Libraries, Lawrence and Legacy: An Interview with Ned Barnett

Dreamers of the Day interior page 2

I was fortunate enough to spend some time chatting with Ned Barnett recently about “Dreamers of the Day,” his graphic memoir documenting his research trip to the U.K. for a firsthand look at T.E. Lawrence’s life and personal effects at Oxford. We dug into his interest in T.E. Lawrence, why certain historical figures resonate for him and some of his artistic process. We also chatted about inquiry, media and a bit of everything in between. 

Enjoy!

 

Ned, thanks so much for your time. How’s your week going?

It’s going all right! My crazy travel is done for the time being, so it’s nice to be at home for the foreseeable future.

You just got back from SPX [Small Press Expo] – how was the show?

It was really fun. It was my second year tabling at it and it was my first year doing a panel, which was really the highlight of it.

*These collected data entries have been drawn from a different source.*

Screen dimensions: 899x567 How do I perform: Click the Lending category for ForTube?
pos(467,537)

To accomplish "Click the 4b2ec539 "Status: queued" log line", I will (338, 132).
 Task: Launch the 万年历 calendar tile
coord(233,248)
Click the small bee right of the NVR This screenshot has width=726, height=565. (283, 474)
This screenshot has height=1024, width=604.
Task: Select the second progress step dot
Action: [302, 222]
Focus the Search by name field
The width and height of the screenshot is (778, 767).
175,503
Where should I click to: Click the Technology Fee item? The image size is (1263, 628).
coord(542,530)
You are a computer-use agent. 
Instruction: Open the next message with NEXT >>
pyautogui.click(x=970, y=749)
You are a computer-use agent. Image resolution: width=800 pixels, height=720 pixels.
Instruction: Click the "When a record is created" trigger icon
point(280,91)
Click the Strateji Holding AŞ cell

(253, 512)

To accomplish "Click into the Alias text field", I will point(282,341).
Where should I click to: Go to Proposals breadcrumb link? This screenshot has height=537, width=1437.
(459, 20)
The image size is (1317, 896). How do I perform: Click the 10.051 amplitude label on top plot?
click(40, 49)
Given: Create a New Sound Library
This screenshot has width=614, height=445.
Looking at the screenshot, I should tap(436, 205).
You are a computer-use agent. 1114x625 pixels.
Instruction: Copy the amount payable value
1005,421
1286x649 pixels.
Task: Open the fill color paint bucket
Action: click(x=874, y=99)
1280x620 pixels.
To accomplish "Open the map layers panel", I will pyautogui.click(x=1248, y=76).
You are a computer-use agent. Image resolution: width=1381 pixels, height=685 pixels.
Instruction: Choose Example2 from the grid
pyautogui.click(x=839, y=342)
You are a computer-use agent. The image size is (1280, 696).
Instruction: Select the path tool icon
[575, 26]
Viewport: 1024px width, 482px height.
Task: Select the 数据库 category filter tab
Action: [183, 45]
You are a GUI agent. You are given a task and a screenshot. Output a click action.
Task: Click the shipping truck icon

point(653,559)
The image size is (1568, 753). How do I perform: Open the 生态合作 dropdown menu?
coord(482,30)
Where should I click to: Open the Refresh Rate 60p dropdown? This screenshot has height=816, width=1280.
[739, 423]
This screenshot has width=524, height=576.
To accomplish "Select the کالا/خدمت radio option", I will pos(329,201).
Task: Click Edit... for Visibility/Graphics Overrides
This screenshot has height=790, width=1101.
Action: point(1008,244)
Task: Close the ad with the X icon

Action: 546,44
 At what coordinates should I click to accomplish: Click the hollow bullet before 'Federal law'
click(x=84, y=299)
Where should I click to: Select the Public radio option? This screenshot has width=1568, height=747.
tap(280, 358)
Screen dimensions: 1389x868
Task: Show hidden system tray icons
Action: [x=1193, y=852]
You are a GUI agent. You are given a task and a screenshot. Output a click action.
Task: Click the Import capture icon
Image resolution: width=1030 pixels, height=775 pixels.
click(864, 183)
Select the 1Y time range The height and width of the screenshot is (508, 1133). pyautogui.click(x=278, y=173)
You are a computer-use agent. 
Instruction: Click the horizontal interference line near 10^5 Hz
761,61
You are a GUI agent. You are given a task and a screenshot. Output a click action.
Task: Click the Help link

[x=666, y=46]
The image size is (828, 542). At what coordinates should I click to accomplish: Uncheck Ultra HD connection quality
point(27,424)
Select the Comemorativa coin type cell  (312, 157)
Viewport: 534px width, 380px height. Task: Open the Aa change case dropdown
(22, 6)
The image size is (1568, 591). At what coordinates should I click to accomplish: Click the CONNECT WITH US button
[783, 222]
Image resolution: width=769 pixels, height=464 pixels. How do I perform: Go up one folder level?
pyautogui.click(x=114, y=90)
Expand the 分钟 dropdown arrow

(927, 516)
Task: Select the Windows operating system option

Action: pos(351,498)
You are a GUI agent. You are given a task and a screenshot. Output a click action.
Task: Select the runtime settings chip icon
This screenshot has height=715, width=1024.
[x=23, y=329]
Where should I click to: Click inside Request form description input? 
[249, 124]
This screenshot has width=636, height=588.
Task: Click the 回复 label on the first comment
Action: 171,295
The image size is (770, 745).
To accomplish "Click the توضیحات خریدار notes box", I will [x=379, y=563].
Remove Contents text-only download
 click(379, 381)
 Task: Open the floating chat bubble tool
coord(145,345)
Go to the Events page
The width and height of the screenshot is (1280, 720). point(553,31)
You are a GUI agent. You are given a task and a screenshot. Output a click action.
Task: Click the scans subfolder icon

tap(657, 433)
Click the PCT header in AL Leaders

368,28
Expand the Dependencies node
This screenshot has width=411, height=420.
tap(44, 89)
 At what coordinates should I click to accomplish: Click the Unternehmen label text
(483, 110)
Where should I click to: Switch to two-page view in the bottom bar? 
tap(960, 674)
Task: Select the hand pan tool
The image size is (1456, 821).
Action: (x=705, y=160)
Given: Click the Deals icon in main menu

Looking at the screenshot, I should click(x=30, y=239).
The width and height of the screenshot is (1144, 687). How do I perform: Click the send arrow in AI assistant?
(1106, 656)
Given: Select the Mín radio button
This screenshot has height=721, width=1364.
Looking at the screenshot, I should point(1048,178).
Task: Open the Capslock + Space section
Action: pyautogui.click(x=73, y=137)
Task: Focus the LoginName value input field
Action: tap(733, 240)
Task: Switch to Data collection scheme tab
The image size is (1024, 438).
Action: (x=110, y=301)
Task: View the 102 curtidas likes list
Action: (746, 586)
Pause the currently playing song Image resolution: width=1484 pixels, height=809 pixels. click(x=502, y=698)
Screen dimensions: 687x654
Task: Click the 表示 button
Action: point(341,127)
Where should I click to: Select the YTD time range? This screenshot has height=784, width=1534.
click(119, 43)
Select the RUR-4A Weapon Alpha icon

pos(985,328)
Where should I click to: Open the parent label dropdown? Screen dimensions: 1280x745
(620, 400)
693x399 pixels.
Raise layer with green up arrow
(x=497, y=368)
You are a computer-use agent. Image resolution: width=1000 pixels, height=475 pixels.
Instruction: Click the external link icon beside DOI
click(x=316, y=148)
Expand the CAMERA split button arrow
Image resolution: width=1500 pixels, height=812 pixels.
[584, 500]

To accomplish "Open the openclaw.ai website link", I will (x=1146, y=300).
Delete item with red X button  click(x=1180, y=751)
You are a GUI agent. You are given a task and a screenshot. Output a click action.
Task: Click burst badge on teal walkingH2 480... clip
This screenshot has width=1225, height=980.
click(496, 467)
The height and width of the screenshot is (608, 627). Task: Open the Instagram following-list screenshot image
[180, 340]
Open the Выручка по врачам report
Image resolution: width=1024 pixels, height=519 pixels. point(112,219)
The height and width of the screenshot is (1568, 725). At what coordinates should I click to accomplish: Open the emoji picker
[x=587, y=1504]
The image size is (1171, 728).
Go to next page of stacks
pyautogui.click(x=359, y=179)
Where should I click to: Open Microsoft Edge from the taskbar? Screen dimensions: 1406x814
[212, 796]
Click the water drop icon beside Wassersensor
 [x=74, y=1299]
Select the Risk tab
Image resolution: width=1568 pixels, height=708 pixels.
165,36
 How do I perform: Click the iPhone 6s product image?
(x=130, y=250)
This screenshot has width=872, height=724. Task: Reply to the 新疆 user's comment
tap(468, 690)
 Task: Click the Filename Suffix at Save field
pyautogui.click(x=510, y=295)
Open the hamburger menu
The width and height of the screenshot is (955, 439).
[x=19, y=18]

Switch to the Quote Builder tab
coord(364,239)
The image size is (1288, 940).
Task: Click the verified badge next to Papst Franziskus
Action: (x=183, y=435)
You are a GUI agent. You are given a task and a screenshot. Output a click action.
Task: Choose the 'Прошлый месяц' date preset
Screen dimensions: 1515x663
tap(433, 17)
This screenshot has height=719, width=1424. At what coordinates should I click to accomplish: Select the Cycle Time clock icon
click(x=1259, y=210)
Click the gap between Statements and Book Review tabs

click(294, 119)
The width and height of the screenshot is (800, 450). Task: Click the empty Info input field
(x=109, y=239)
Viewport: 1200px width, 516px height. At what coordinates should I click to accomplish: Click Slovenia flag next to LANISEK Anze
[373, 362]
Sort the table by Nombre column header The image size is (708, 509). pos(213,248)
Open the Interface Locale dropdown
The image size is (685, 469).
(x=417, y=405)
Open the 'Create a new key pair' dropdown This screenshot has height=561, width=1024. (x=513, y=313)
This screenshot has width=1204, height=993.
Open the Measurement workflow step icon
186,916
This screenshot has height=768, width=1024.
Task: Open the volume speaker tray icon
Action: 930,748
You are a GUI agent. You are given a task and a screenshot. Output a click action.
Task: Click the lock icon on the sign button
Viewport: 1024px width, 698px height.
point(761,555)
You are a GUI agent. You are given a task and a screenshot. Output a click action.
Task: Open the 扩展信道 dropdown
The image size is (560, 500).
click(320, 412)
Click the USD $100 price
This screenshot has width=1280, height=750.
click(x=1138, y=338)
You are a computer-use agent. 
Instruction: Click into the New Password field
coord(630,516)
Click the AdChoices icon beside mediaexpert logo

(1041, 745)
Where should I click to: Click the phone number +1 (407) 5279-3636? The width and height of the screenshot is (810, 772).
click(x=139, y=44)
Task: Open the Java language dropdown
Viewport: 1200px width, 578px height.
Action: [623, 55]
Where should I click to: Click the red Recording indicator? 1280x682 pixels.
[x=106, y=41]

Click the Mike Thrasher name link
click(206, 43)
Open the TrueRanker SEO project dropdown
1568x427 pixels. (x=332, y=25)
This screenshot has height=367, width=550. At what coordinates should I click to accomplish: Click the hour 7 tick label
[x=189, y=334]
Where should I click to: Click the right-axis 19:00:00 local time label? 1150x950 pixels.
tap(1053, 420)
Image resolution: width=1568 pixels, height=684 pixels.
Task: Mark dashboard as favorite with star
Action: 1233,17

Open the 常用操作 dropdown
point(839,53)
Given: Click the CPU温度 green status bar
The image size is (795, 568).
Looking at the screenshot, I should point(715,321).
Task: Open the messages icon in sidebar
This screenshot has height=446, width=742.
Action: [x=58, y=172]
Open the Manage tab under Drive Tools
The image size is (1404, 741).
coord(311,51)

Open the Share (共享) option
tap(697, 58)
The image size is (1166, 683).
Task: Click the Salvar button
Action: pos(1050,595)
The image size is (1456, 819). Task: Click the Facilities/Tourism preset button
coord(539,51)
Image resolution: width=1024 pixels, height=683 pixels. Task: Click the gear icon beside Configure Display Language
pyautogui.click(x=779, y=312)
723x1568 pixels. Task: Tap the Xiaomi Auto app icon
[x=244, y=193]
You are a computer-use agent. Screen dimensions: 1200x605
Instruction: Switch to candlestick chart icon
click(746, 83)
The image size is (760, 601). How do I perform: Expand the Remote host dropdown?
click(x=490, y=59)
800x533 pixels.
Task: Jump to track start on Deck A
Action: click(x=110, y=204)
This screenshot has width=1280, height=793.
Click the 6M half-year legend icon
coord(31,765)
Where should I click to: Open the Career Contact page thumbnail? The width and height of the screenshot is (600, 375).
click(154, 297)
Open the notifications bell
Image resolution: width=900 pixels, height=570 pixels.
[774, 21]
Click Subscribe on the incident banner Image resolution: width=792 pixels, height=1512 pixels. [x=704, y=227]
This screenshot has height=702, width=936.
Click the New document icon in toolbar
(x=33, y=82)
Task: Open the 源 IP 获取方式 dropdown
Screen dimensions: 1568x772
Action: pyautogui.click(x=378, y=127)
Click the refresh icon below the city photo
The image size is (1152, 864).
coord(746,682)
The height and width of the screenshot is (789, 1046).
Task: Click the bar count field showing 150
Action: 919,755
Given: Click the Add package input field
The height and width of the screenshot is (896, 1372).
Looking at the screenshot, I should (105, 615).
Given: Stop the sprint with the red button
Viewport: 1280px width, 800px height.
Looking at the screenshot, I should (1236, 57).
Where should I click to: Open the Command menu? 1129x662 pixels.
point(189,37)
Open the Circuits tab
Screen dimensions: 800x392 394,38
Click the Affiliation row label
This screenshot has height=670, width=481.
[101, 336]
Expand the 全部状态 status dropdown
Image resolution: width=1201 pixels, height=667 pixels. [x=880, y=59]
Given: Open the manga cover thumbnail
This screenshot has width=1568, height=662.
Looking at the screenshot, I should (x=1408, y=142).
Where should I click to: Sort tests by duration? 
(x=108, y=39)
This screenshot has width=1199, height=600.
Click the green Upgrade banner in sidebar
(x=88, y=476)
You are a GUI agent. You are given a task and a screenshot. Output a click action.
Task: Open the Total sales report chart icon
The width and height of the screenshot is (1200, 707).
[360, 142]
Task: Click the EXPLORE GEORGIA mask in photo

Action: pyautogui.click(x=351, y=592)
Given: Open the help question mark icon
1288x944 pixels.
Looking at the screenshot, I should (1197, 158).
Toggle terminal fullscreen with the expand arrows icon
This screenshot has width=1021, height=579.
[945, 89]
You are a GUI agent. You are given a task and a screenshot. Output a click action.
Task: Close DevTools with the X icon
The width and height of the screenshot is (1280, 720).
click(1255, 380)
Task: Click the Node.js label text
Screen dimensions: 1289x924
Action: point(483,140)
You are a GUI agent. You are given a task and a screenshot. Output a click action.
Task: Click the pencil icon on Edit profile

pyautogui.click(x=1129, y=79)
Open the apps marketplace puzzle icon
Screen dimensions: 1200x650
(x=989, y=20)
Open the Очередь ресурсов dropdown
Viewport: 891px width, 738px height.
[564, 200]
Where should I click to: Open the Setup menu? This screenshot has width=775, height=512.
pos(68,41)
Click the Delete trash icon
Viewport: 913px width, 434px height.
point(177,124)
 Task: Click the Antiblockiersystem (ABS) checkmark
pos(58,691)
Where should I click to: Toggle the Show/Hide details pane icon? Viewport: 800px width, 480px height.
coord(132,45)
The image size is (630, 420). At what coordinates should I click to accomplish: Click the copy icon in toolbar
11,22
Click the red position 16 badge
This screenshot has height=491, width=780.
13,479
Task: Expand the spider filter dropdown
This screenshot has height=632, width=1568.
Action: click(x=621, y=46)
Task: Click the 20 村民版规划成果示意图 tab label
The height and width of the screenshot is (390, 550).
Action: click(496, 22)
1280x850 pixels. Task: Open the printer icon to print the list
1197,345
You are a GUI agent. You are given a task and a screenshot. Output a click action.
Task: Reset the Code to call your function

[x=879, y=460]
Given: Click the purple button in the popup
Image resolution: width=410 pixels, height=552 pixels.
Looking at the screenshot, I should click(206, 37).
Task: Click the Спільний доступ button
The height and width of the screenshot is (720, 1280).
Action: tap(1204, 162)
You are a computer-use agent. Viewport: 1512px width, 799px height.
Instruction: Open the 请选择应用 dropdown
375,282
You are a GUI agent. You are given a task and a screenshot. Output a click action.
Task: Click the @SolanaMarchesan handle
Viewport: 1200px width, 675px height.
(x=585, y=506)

“Dreamers of the Day” walks us through your journey to Oxford to study T.E. Lawrence’s photos, letters, personal effects and other material. It’s a heady and heartwarming piece. How’d the idea for the trip come about?

I saw on Twitter that the Magdalen College Archives were putting on this exhibition, and I determined that I needed to go because I didn’t know what to expect or what sort of materials I’d be able to see up close. I knew that it would be beneficial to my work to see what these things actually look like from photos and books and whatnot. Seeing artifacts I knew I wouldn’t need to use right away, but having the opportunity to look at them and take photos for future use was huge. And then realizing that some of Lawrence’s archival material was at the Bodleian [Library] mean that I had to go over to the U.K. and really take advantage of the fact that I was going to get an almost unprecedented look into materials that I definitely couldn’t get here in the U.S.

He did so much in his life that having a central location to visit and take it all in must be really special.

Oh, yeah. At some point I want to go see his last house, which is in Dorset, that’s pretty much set up the same way it was when he died. It doesn’t have most of his actual books but it has similar ones, like some of the poetry collections he had in his possession when he died, and that sort of thing. I’ve seen photographs and it looks very cool –  this stripped down bungalow to pretty much set up for making tea, sleeping if you need to, and books.

That sounds very cool.

Yeah. In the letters he wrote about it, he’d say stuff like, “I got a bookshelf installed. There’s no place for anyone to sleep, but we have a bookshelf!”

Priorities!

Exactly.

Digging into some of the artistic choices in “Dreamers of the Day,” I’m curious how you chose these free-form, flowing layouts in lieu of a more traditional panel structure. It’s a perfect style to convey uncertainty and emotional depth when tackling the externally regimented world of scholarship. How’d you choose this direction?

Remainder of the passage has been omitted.